Task material:
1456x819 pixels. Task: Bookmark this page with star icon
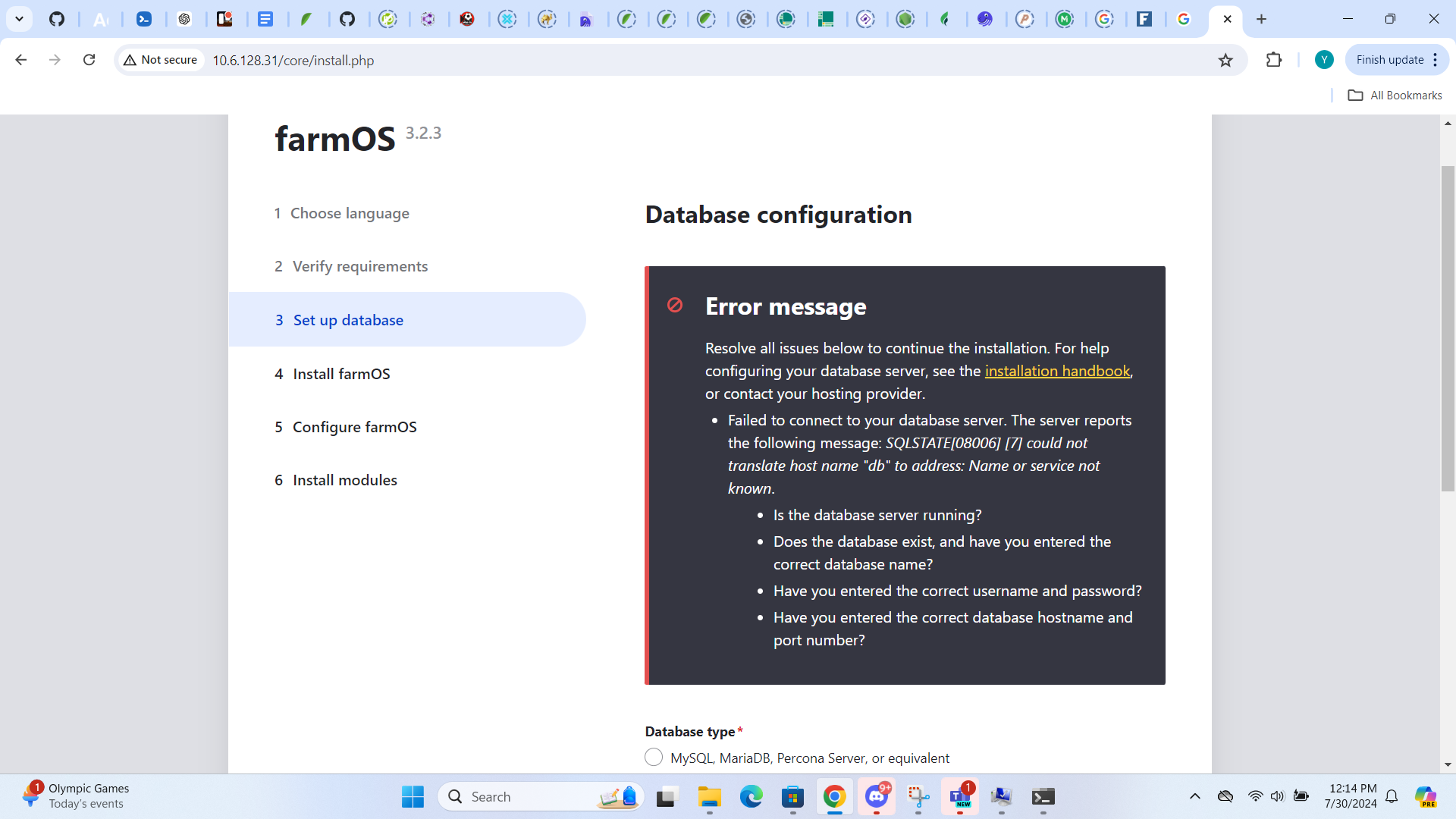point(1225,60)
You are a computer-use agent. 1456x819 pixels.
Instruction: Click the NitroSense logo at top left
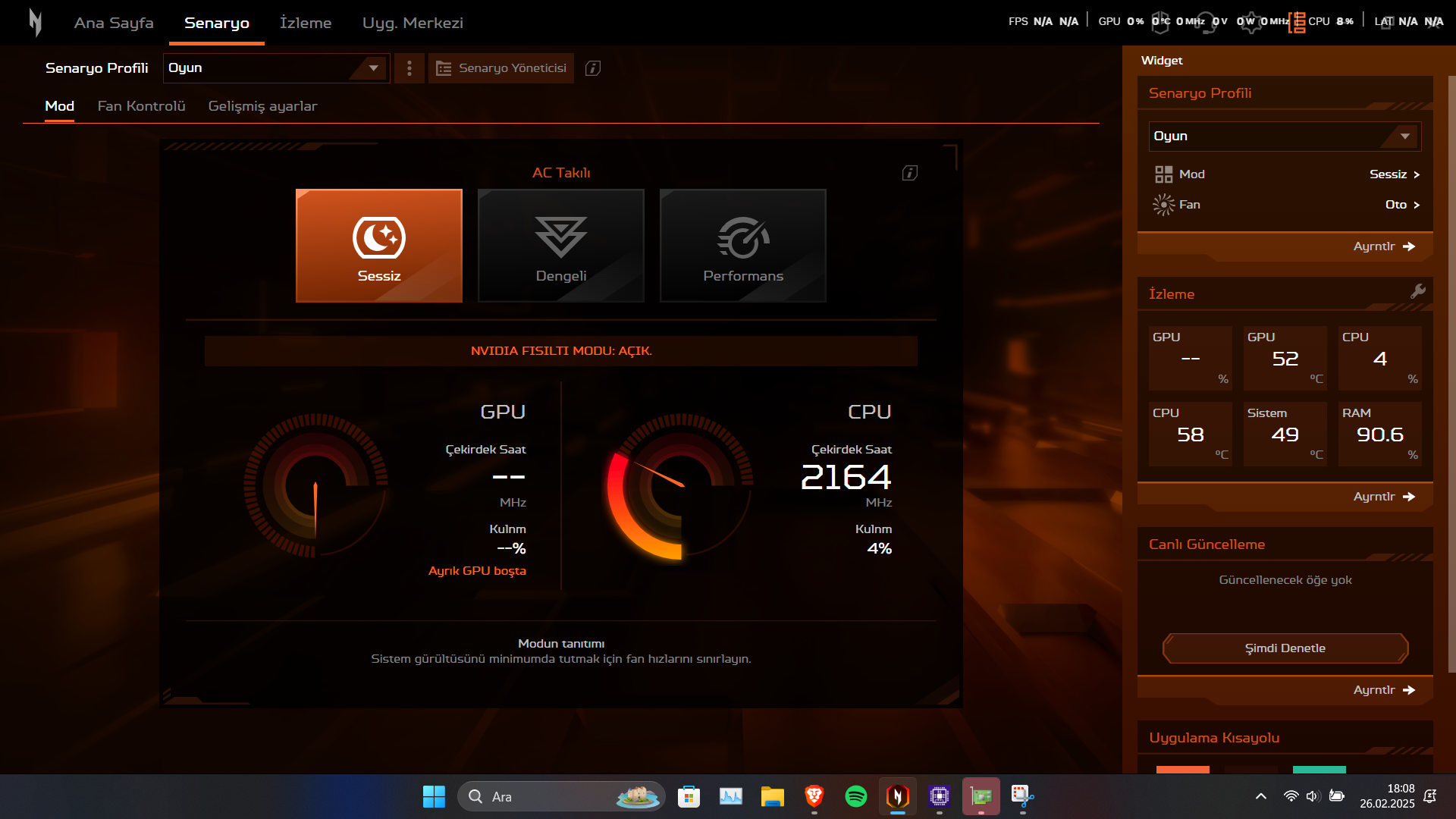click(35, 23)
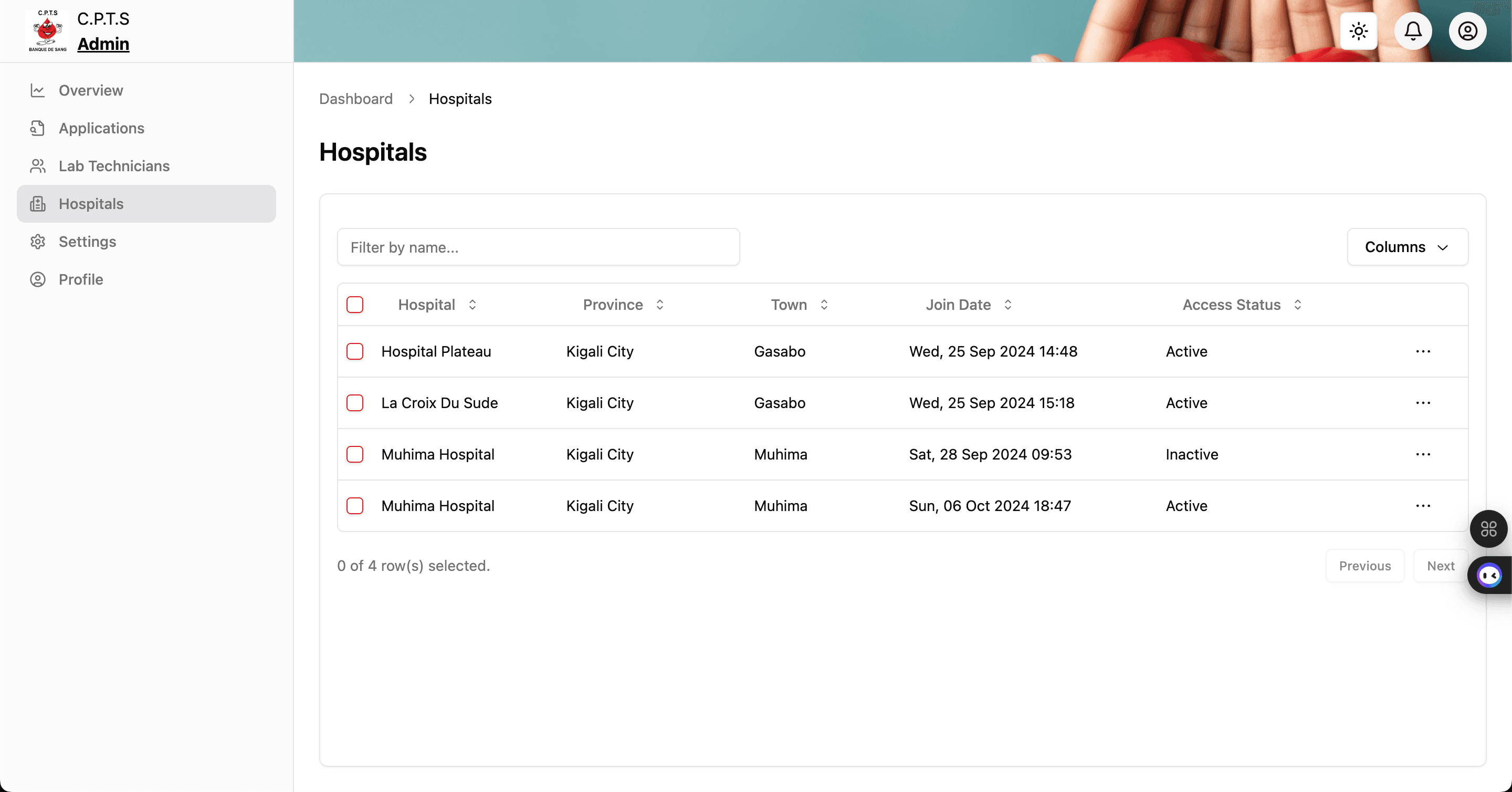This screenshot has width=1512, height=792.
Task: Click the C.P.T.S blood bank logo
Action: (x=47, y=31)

Description of the task: Give back the full data exactly as it reads, but drop the pictures.

Result of the task:
1456x819 pixels. Task: Bookmark this page with star icon
point(1225,60)
You are a computer-use agent. 1456x819 pixels.
Instruction: Click the NitroSense logo at top left
click(35, 23)
This screenshot has width=1512, height=792.
Task: Click the C.P.T.S blood bank logo
Action: (x=47, y=31)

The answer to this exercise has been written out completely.